▶ **Work instruction 1**:
In the article on MM Lee's blunt talk, how many journalists were in the group that questioned Mr Lee?
▶ **Work instruction 2**:
From the article on MM Lee's blunt talk, copy out word for word everything from "Why did the" down to "Lee Hsien Loong?".

▶ **Excerpted text**:
__________
15 Apr 2006

Updated: MM Lee's blunt talk on Opposition, GE


The election campaigning is in full flow. The PAP wheel out their big guns to undermine the opposition. If I could ask one question to Lee, it would be -

"When will opposition politicians/parties be given one full hour of mass media exposure in the run up to the 10th general elections?"

Wednesday • April 12, 2006

Lee Ching Wern

A SINGAPORE completely devoid of opposition — is this really what Minister Mentor Lee Kuan Yew (picture) wants?

Why did the People's Action Party (PAP) have to sue political opponents like J B Jeyaratnam to the point of bankruptcy? Is Mr Lee pulling the strings in the Government led by Prime Minister Lee Hsien Loong?

As Singapore gears up for its 10th General Election since independence, the Minister Mentor answers these candid questions in a television forum Why My Vote Matters — A Dialogue with the Minister Mentor.

The forum, which will telecast on Channel NewsAsia at 8pm tonight, sees Mr Lee sitting down with a group of young Singaporeans — all under 30 years of age — and addressing their questions on Singapore politics and the election. The group, which included seven journalists, two students and a professional, questioned Mr Lee on whether the political playing field in Singapore was level. One even asked whether the PAP was "power crazy". Mr Lee was asked if a complete elimination of the Opposition would be good for Singapore.

Mr Lee said if he were an Opposition leader — like Mr Chiam See Tong or Mr Low Thia Kiang — he would first seek to win a single seat. He would then eye a Group Representative Constituency (GRC).

"I will find four or five equally capable people, and I will choose a GRC and say, look, you compare them, you compare us," he told the panellists.

"And with the ground in Singapore as it is, wanting an opposition ... all of you want an opposition right? You are young, you want to vote, and you want to see a fight in Parliament. You want to see the heat and dust of clash in the arena. If they are any good you will vote for them," he said.

The path he sketched out roughly mirrored his own journey. From winning a single seat in the 1955 election, Mr Lee expanded his base and built up his following went on to become the country's Prime Minister.
__________
▶ **Stored data**:
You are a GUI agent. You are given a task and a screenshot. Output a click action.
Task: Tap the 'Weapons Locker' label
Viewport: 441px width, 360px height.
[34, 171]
__________
▶ **Exercise solution 1**:
Seven

▶ **Exercise solution 2**:
Why did the People's Action Party (PAP) have to sue political opponents like J B Jeyaratnam to the point of bankruptcy? Is Mr Lee pulling the strings in the Government led by Prime Minister Lee Hsien Loong?